I won't bash away because I have had some pretty solid Q at some Billy Sims locations.... I've also had some really bad Q there.... So it's like eating from a roulette wheel.... Sometimes you win and sometimes you lose.

----------


## TheTravellers

Thx for the pulled pork suggestions, been meaning to try George's, and Flying Pig is already on our to-try list, I Just need to move it up.  :Smile:

----------


## gopokes88

Had it today. It's delicious.

----------


## OKCRT

Is there any place in the city that serves burnt ends? I have never tried them but I hear the KC peeps talking about them all the time but I never see them on the menu at any of the regular places here..

----------


## sooner88

> Is there any place in the city that serves burnt ends? I have never tried them but I hear the KC peeps talking about them all the time but I never see them on the menu at any of the regular places here..


Backdoor has them, but not on a regular basis. They're really good, not a fan when they are overly sauced. Butcher Stand has them also.

----------


## Thomas Vu

The line didn't seem nearly as long today when I drove by ~11:15

----------


## DoctorTaco

> Backdoor has them, but not on a regular basis. They're really good, not a fan when they are overly sauced. Butcher Stand has them also.


George's Happy Hog has them as a regular menu item. Or at least they used to.

----------


## whatitis

Went by today. Bad weather I figured would help. It was around 12:30. No one was there. Walked up and talked to 2 workers who said they had no power and sold their BBQ through waffle champion this morning. Would have been nice if they had posted this on Facebook or Twitter (NVM finally found where they tweeted it)

----------


## macfoucin

They also posted on FB they were selling their uncut briskets at Waffle Champion.  They said the lot was flooded out.  They picked a bad week to open but looks like they did pretty good considering.

----------


## FighttheGoodFight

> They also posted on FB they were selling their uncut briskets at Waffle Champion.  They said the lot was flooded out.  They picked a bad week to open but looks like they did pretty good considering.


Ya I almost went and bought a brisket to smoke. Didn't really want to pay 100 for one though. It is my mothers birthday next week but I'll stick to my choice brisket at 40 bucks. Sorry Mom.

----------


## Roger S

> George's Happy Hog has them as a regular menu item. Or at least they used to.


Haven't been there in a few months. When did you see burnt ends as a regular menu item?

Back Door's burnt ends have been more like shredded beef in sauce the couple of times I tried them. 

Smokey's had them but closed. 

Closest place I know that for sure has good ones is The Butcher BBQ Stand.

----------


## OKCRT

> Backdoor has them, but not on a regular basis. They're really good, not a fan when they are overly sauced. Butcher Stand has them also.

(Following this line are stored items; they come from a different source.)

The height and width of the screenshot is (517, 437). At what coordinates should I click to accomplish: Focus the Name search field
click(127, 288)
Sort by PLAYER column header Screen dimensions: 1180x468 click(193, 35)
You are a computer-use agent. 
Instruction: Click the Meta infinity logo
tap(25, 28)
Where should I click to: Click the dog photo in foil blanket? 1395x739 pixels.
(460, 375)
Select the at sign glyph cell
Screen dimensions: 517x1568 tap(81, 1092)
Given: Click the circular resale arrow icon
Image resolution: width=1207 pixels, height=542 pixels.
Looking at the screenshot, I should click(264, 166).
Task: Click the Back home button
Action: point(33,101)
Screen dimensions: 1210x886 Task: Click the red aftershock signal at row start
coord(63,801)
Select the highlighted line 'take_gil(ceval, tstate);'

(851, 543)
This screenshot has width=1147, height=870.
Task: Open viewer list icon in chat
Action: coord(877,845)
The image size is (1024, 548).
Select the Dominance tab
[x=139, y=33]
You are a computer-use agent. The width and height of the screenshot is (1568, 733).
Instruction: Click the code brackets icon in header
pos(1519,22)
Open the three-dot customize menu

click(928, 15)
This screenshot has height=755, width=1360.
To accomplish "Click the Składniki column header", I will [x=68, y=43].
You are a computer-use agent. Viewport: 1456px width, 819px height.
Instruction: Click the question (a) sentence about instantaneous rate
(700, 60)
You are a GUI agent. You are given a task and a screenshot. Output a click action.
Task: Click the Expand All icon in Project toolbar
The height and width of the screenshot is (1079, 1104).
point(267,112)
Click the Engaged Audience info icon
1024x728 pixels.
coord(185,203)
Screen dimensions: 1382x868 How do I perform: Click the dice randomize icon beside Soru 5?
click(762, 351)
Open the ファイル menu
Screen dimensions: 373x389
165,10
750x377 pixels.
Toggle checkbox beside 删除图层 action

Have to drive out the Butchers and check them out. Also, wonder why there is not an Ok Joes place here? I mean the name and all.

----------


## Timshel

Tried Maples today. I got there a few minutes after 11:00 and there were probably six people in line. By the time we got our food all but about four tables were taken (though not all were full). I was able to have a few bites of all of the meats and my experience mirrored what a lot of others have said. 

The good: 
- The brisket was great. As others have said, the best I've had at a restaurant in Oklahoma, although the bar is not terribly high. 
- The sausage was great. Although it may not be the type of sausage people typically expect from an Oklahoma BBQ place I thought it was very good, though tastes, of course, differ. 
- The flavor of the ribs was on point (more on the ribs below). 
- I liked the mac and cheese a lot. Had a good black pepper kick to keep it interesting. 
- Their sauce was good, though not necessary with most everything I had. 

The not so good:
- While the ribs had great flavor, they were still fall of the bone. Hopefully they'll continue to adjust/dial back their cooking times. 
- The pulled pork was terribly dry. One bite was enough. I'm going to assume this was a one-off and that it will be better in the future. 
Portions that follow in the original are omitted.